## Aim of the task
Carry on the passage about venture philanthropy below, starting after its final sentence.

## Excerpted passage

Over the years, venture philanthropy has introduced creative methods and breakthrough ideas to the world of philanthropy. Still for many, it has fallen short of its promise and has discouraged those who had hoped for quicker route to a more efficient and impactful philanthropy.

I would suggest another perspective. Venture philanthropy has shown resilience in the face of evolving challenges and a capacity to rise to demands of complex and intractable problems during difficult times. Examples include the 1 Million Livelihoods initiative by Social Venture Partners (SVP) India, the Equitable Access to Quality Education efforts by SVP in Portland, Ore., and SVP Connecticut’s focus on Closing the Opportunity Gap.

Far from falling short, we are awakening to our true potential and demonstrating the courage to face the greatest obstacles ahead.

Yesterday: Venture Philanthropy’s Unfulfilled Promise

In the beginning, it was a nifty idea. People could pool their money, experience, and connections and “invest” in the capacity of mission-driven community-based organizations (CBOs). This was leverage, a win-win-win. CBOs benefitted from free support and funding help; venture partners benefitted from the opportunity to give back in ways that were both stimulating and rewarding; and the community benefitted from the prospect that these organizations would scale and replicate and go on to solve “society’s most intractable problems.”  What better example of bringing forward the wisdom of working smarter not harder?

## Dataset extract
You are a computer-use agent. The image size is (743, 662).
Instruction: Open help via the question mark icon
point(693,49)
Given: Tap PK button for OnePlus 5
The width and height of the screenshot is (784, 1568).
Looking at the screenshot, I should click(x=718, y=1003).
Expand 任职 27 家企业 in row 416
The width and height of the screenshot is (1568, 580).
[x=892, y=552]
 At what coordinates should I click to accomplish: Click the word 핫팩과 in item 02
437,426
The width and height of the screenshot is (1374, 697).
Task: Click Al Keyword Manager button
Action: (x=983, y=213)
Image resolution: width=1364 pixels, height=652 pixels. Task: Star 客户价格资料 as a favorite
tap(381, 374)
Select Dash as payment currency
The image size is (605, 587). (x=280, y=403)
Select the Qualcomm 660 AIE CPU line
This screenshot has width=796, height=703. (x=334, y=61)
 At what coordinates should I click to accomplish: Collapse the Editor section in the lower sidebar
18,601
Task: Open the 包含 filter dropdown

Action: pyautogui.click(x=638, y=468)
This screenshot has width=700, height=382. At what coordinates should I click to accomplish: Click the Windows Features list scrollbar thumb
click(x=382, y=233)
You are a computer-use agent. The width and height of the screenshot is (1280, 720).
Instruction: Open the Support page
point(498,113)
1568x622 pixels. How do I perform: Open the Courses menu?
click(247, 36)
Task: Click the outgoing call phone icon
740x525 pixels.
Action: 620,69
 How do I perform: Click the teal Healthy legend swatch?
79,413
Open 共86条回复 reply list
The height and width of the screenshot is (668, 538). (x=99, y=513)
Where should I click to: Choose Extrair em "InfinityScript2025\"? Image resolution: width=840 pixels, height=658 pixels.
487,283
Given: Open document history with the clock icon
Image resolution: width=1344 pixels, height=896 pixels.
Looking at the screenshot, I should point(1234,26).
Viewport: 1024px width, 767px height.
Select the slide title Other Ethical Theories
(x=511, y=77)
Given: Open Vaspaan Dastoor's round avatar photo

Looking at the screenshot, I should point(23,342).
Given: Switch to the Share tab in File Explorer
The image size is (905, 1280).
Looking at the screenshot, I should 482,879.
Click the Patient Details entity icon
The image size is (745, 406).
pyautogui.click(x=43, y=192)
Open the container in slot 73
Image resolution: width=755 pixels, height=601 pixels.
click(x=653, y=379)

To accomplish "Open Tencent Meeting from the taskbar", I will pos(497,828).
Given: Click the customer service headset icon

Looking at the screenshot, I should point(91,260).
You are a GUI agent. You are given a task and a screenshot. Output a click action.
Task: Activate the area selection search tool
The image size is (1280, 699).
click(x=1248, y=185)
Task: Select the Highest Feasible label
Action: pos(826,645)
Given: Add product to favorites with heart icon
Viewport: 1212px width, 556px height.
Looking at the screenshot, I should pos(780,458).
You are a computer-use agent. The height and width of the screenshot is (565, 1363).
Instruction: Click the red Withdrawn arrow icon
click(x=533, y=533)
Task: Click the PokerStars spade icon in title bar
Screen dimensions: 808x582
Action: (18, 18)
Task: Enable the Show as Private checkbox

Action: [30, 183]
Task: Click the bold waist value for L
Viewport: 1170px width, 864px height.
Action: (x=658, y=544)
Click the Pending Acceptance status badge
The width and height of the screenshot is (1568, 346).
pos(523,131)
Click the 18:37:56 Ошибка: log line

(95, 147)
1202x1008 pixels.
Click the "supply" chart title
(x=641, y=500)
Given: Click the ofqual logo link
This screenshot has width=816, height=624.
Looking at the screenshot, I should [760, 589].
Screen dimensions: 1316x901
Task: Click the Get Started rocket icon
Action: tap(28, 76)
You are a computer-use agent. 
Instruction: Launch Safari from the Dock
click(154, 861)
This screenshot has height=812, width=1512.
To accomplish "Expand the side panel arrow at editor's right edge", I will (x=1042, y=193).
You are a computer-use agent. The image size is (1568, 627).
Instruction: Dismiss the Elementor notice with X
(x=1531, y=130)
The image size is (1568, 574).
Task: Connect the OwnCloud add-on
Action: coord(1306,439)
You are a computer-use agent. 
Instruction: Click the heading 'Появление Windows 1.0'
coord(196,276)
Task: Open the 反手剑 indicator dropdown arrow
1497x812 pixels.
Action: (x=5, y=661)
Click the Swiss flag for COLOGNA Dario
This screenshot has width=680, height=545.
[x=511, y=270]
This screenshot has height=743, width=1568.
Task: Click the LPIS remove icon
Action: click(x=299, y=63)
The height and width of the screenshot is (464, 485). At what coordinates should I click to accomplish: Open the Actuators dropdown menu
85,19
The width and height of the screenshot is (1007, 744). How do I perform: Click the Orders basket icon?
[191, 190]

## Output for this exercise
The whole enterprise was exhilarating. For the last 20-plus years, Social Venture Partners (of which I am a partner) has alone grown to a global movement of more than 3,500 people attracted to the simplicity, power, and optimism of this model.

There was only one problem: Things didn’t go as planned. Yes, pooled resources helped CBOs grow more efficient, and interesting work has attracted many otherwise uninvolved people into philanthropy. But scale? Replication? Solving society’s toughest problems? Not so much. As one astute partner observed: “We only became great at … turning tiny nonprofits into small ones.”

Venture Philanthropy Adapts to “Nothing About Us Without Us”

Faced with this disappointment, venture philanthropy, to its credit, is adjusting. It has recognized increasingly that effective work requires longer term focus on complex and systemic issues; and that strong, trusting relationships and collaboration carry more weight than business efficiencies.

Because problems are social and political as well as technocratic, our work needs to involve more people, more perspectives and more opinions in a collective enterprise. This represents a significant departure from the more self-sufficient traditional approach.

Still, if this new turn has challenged the traditional philosophy and practice of venture philanthropy, it is just the beginning. The real challenge and true test lie ahead.

Today: Tackling Equitable and Just Outcomes

Dr. Gail C. Christopher, former senior advisor and vice president of the W. K. Kellogg Foundation (WKKF) where she architected the WKKF-led Truth Racial Healing and Transformation effort for America, relayed this brutally frank message at the SVP 2018 summit:

The persistent problems in society aren’t due to a lack of programs and supporting resources. The problem isn’t even that the inequitable status is willfully perpetuated in law and policy and buttressed in our social norms and routine behaviors.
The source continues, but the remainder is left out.